Authentication follows the on-behalf-of (OBO) pattern. The gateway forwards or strips the Authorization header based on whether OBO is enabled. With OBO on, the upstream MCP server receives the client's token and performs the token exchange itself. With OBO off, the server falls back to its own service account. The gateway enforces policy at the edge and leaves token exchange to the server, a split documented in the best practices guide.
Long-running agent workflows typically break when requests bounce between server instances mid-session. But Traefik's session-smart routing pins those workflows so that an agent stays connected to the same upstream during a multi-step task. Every call also produces audit-ready telemetry, so you can trace tool usage and access patterns across all agent interactions when an auditor asks who touched what.
To learn more about Traefik's API, AI, and MCP gateway, request a demo with our team. And if you're already running Traefik, you can upgrade your existing deployment seamlessly without breaking configurations.
Frequently Asked Questions
What is the difference between an MCP server and an MCP gateway?
An MCP server exposes a specific tool, database, or application to AI agents through the Model Context Protocol. An MCP gateway sits in front of one or more MCP servers and governs how agents reach them. Traefik's MCP Gateway adds routing, access control, and observability that individual servers do not provide on their own.
Do I need an MCP gateway if I already have an API gateway?
An API gateway routes and secures HTTP requests but does not understand MCP tool calls, agent identity, or task context. An MCP gateway enforces policy at the tool level and tracks which agent invoked which operation. Traefik's MCP Gateway integrates with your existing Traefik API Gateway stack, so you run both without separate infrastructure.
What is TBAC and how does it differ from RBAC for AI agents?
TBAC stands for Task, Tool, and Transaction-Based Access Control. It grants access based on three dimensions simultaneously: the task an agent is performing, the specific tool it requests, and the transaction it executes. RBAC assigns fixed permissions to a role, which fails when a single agent performs multiple tasks with different risk levels within the same session. Traefik's TBAC ties each authorization decision to all three dimensions, so a research agent can have read access to a knowledge base while being blocked from a payments tool within the same workflow.
How does an MCP gateway support compliance requirements like SOX, HIPAA, or GDPR?
SOX, HIPAA, GDPR, and PCI DSS require you to control access to regulated data and prove who touched it. An MCP gateway enforces access policies and records every agent interaction with audit-ready traces. Traefik's MCP Gateway produces OpenTelemetry metrics and traces that document tool usage and access patterns for auditors.

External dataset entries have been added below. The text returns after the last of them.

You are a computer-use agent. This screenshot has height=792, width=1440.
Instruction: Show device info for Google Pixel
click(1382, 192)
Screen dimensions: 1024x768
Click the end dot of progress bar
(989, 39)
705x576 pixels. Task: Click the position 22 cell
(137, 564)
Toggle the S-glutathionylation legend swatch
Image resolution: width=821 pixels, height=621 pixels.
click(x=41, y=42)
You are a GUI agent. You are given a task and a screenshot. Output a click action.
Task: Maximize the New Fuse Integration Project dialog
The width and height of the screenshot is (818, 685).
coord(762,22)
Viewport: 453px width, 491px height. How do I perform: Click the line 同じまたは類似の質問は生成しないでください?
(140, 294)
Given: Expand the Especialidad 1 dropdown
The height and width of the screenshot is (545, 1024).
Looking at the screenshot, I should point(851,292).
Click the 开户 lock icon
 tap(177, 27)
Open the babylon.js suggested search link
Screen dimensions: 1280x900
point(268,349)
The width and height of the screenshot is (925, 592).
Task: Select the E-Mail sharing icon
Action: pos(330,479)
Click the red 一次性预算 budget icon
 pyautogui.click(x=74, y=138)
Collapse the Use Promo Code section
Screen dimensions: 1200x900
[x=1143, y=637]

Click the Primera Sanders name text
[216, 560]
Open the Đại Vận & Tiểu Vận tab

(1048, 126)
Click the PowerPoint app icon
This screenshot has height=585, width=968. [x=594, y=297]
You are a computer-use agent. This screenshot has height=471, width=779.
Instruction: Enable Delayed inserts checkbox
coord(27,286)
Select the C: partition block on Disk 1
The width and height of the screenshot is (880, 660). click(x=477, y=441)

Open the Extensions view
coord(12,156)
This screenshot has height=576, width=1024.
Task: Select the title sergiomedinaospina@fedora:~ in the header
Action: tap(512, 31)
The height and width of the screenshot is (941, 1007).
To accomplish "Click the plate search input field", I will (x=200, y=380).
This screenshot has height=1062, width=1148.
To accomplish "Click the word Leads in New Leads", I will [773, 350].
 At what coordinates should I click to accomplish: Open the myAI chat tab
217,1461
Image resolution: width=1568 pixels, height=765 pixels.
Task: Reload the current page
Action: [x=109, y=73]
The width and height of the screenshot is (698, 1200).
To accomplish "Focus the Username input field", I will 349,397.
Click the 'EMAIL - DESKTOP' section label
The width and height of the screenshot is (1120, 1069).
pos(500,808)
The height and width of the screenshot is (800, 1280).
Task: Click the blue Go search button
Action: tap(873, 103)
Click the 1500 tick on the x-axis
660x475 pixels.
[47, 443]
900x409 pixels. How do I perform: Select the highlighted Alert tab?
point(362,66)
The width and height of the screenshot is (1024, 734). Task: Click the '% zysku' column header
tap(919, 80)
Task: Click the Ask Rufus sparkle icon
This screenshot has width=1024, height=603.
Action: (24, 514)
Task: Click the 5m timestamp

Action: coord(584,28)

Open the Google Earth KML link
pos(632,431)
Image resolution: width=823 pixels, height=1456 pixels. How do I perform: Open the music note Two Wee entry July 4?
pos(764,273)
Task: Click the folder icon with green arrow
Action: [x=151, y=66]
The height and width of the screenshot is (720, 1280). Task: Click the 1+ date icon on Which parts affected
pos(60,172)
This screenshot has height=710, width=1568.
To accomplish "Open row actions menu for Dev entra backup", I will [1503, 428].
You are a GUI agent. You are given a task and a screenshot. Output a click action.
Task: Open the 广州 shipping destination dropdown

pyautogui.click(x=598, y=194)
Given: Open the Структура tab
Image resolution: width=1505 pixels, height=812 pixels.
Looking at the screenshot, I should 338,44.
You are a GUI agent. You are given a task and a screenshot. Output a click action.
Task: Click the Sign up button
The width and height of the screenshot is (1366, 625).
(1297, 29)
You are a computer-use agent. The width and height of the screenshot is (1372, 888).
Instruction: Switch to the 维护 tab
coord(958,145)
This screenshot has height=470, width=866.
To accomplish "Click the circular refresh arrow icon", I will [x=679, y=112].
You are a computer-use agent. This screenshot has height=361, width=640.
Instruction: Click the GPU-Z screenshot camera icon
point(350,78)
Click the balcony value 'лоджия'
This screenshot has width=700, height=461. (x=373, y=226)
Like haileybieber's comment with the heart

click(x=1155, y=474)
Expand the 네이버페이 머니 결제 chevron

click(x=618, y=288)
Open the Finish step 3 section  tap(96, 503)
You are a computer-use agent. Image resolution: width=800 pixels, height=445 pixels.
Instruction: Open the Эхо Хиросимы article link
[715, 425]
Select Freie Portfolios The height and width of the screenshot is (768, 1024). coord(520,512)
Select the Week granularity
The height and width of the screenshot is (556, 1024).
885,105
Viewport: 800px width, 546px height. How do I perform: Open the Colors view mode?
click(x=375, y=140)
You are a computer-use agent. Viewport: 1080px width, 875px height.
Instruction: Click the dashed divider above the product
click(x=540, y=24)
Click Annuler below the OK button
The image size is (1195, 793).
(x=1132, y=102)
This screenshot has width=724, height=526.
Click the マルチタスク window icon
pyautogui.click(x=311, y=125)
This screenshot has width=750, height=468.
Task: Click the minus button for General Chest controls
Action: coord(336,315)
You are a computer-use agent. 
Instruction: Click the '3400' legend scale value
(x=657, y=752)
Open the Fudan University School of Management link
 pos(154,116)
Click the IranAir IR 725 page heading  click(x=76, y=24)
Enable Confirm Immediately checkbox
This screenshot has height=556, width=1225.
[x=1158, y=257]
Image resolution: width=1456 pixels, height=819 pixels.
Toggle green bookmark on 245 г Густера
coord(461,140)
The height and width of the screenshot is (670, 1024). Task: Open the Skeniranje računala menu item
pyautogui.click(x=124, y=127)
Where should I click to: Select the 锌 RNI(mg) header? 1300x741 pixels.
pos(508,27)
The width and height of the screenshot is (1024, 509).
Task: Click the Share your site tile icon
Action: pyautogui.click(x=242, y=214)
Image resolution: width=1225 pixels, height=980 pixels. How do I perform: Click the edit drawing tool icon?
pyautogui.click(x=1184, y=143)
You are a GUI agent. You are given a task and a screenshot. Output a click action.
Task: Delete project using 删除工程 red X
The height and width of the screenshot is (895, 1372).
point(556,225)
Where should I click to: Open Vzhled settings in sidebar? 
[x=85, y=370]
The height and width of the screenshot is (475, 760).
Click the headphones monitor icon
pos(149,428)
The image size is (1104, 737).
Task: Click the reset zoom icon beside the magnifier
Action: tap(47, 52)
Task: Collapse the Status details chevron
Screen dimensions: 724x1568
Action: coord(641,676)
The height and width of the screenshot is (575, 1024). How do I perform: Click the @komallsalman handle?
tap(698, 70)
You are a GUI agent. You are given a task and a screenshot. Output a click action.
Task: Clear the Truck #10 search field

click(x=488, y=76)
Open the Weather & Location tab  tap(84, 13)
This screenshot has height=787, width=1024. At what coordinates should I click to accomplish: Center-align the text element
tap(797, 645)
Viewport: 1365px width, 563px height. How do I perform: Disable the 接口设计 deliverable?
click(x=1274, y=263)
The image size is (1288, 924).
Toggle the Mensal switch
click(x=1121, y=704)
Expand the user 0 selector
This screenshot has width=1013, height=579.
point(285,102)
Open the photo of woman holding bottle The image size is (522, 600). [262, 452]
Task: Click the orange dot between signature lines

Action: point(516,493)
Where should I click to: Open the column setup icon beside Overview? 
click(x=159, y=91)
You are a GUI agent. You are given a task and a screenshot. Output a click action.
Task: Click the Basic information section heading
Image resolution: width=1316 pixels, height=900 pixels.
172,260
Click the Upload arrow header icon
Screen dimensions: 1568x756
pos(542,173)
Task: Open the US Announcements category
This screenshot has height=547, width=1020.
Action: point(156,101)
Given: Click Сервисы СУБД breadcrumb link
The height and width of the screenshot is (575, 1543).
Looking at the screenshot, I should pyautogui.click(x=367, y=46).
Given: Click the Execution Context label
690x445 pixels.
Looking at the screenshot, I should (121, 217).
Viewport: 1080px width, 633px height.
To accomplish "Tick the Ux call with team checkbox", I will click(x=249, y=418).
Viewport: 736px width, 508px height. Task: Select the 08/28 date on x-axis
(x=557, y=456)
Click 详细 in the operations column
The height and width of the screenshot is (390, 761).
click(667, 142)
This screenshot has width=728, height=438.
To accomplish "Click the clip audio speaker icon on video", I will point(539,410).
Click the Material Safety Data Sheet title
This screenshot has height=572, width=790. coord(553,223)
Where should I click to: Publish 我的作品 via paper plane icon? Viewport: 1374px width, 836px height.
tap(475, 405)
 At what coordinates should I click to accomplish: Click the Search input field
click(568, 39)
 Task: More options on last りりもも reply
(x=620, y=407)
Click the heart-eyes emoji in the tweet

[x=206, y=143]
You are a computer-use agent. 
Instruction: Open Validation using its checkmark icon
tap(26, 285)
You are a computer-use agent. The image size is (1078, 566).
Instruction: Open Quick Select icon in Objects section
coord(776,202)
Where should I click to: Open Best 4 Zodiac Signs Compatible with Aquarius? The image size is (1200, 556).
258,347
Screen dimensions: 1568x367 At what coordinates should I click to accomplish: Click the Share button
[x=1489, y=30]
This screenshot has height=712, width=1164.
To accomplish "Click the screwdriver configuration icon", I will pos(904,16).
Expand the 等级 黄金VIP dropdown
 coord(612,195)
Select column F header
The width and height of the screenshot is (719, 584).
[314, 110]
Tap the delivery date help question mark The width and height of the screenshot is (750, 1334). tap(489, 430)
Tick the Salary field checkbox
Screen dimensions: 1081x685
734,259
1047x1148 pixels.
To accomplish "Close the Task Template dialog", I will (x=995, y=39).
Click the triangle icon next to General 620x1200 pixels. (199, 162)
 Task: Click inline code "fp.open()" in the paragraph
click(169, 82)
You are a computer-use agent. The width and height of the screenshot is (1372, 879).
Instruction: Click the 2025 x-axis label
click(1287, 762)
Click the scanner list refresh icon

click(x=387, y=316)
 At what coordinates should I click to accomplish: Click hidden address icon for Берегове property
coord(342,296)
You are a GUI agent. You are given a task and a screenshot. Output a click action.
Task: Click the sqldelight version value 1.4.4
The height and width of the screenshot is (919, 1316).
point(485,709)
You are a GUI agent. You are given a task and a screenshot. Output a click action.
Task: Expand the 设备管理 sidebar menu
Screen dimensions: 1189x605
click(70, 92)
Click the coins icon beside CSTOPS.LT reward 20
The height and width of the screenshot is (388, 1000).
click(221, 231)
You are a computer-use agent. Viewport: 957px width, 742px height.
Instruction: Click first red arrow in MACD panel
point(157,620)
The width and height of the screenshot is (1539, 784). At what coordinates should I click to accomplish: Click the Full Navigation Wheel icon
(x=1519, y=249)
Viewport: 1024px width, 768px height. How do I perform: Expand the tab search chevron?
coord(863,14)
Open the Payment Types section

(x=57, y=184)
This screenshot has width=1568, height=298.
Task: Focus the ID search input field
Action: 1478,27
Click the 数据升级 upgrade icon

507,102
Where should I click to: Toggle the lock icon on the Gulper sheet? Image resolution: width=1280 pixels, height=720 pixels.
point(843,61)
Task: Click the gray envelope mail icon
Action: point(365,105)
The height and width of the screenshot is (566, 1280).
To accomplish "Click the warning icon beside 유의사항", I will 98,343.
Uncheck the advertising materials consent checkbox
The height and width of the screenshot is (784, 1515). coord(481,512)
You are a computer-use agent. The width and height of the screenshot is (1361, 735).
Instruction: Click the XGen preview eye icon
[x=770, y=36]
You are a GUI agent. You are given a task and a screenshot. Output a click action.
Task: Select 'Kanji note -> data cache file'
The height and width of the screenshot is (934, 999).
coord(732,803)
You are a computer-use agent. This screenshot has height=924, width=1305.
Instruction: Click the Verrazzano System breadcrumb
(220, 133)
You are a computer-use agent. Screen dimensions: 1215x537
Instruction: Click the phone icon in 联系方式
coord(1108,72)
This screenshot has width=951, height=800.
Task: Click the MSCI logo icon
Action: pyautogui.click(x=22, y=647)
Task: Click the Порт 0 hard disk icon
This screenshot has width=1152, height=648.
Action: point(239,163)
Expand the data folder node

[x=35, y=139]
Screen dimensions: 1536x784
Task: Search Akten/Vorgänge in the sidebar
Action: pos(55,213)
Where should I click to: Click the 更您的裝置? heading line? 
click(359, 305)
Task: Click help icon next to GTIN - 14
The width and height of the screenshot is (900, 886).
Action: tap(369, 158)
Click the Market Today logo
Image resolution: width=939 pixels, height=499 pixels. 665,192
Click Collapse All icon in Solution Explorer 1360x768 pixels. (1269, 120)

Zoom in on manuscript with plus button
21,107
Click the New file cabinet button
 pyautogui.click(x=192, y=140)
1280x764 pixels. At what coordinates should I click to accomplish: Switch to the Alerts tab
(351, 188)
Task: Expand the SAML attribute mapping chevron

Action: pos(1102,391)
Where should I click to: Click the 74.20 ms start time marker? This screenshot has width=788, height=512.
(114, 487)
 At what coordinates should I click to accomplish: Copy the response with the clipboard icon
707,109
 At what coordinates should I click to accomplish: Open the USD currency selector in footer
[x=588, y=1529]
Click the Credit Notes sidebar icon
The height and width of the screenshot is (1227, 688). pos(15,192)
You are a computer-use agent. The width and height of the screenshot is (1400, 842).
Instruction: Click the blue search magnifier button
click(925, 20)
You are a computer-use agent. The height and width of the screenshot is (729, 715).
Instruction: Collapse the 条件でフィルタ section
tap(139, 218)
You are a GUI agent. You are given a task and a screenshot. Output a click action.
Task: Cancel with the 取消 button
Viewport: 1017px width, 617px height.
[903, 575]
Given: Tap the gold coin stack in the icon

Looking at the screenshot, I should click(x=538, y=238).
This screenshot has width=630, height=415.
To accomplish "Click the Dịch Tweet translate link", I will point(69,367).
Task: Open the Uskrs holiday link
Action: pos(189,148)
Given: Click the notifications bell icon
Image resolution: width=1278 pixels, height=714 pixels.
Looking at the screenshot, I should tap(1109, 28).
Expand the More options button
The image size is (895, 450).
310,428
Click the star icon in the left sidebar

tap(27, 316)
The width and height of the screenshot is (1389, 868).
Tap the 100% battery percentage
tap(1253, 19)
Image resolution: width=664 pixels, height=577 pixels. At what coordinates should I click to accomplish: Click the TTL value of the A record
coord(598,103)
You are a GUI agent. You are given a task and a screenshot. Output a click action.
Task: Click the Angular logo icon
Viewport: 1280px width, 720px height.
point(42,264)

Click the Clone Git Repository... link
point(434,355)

Can an MCP gateway work with any AI agent framework?
Any agent that speaks the Model Context Protocol can connect to an MCP gateway regardless of the framework that built it. The protocol defines the contract, so the gateway stays framework-agnostic. Traefik's MCP Gateway proxies requests from any compliant MCP client to your MCP servers.
How does Traefik's MCP Gateway handle authentication with existing identity providers?
Traefik's MCP Gateway supports JWT authentication with OAuth and OIDC integration for production environments. It forwards or strips the Authorization header depending on whether on-behalf-of (OBO) is enabled. The gateway enforces policy at the edge while the MCP server performs token exchange, as described in the best practices guide.